This blog was originally published in Razorpay Engineering Blog: https://engineering.razorpay.com/how-trino-and-alluxio-power-analytics-at-razorpay-803d3386daaf
Razorpay is a large fintech company in India. Razorpay provides a payment solution that offers a fast, affordable, and secure way to accept and disburse payments online. On the engineering side, the availability and scalability of analytics infrastructure are crucial to providing seamless experiences to internal and external users. In this blog, Tanmay Krishna and Utkarsh Saxena share insights on how Razorpay's data platform team built a query layer using Trino and Alluxio.
1. Overview
We make data-driven decisions at Razorpay to provide seamless experiences to our customers. It was crucial to build a scalable infrastructure to support our rapid growth.
A third-party vendor managed our data engineering and analytics infrastructure until mid-2021. During these times, we built data pipelines using Spark and Presto to meet our increasing business needs for data analytics. But as we continued to scale up, we encountered severe reliability issues with the platform, which led to frequent SLA breaches. We migrated our Apache Spark workloads to Databricks and have built a self-managed Analytics platform based on Trino and Alluxio on Kubernetes.
This article is about our journey from building the platform to tackling availability and scalability issues.
2. Trino@Razorpay
We chose Trino because it is fast, scalable, and integrates well within our ecosystem. We use Apache Spark and Hudi to replicate data from OLTP databases and ingest events emitted by microservices in our AWS S3 data lake while using Hive Metastore to store table definitions and metadata. Trino made it easy to query these raw tables and derive insights from them as our users were already comfortable with SQL.
During our evaluations of PrestoDB and Trino, we found Trino to have much better Container + Kubernetes support and an active community.
Overview of Data Lake Architecture
2.1 Use Cases
Based on query characteristics and required SLOs, we categorized Trino workload into three groups:
- BI Dashboards and Reports: These queries are triggered from the user-facing dashboards, scheduled reports, and alerts on Looker.
- ELT Schedules: As Trino offers a SQL interface, it is also used for creating and updating fact tables containing aggregated and/or denormalized data. These queries are scheduled to run via Airflow.
- Ad Hoc Analysis: Ad-hoc workload consists of queries used for exploring datasets, serving urgent data requests, testing ELT queries, etc.

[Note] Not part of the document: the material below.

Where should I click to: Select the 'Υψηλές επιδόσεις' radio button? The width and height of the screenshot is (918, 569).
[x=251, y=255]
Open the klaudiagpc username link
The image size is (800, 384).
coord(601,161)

We set up separate clusters for each use case as this helped us provide better SLAs for BI and scheduled queries while improving our resource utilization because of predictable workloads.
2.2 Setup
Trino supports Disaggregated Storage architecture, which allows both Coordinator and Worker components to be stateless and well suited for container-based deployments. Hence, it was a natural choice for us to deploy Trino on Kubernetes, allowing us to use our existing CI/CD and infrastructure services without any overhead.
We adopted the community helm chart, which defines both Coordinator and Worker components as Deployments. We made changes specific to our setup, including exporting metrics to Prometheus and additional config maps for resource groups and catalogs. It also makes it easier to manage/deploy multiple clusters. We also configured node affinity/anti-affinity with cluster autoscaler-enabled, so every worker is scheduled on a separate machine, eliminating resource contention issues among Trino workers.
2.3 Monitoring
All metrics emitted from both coordinator and worker are scraped and pushed to Prometheus and visualized via Grafana dashboards. These help us to monitor cluster resources such as CPU, Heap usages proactively, and also KPIs like Running/Queued Queries, P95 Query Latency, Query Failures, etc.
Apart from these server metrics we also capture query level info such as Query ID, failure reason, and username along with relevant query statistics such as time spent in each state, input & output number of rows/bytes, memory & CPU used by a query to help us figure out costly queries which users can optimize. We use a fork of Varada’s Query Analyzer to collect these stats from all trino clusters along with relevant metadata such as Airflow DAG ID or Looker History ID.
3. Alluxio as a Cache Layer
Our first major challenge was with the Storage layer. Fetching file metadata from S3 is slow when a table has many files, causing additional overhead on Trino Coordinator. Most of our workload is read-oriented, which results in the same set of files being accessed multiple times across different clusters. This repeated file access was contributing significantly to S3 access cost.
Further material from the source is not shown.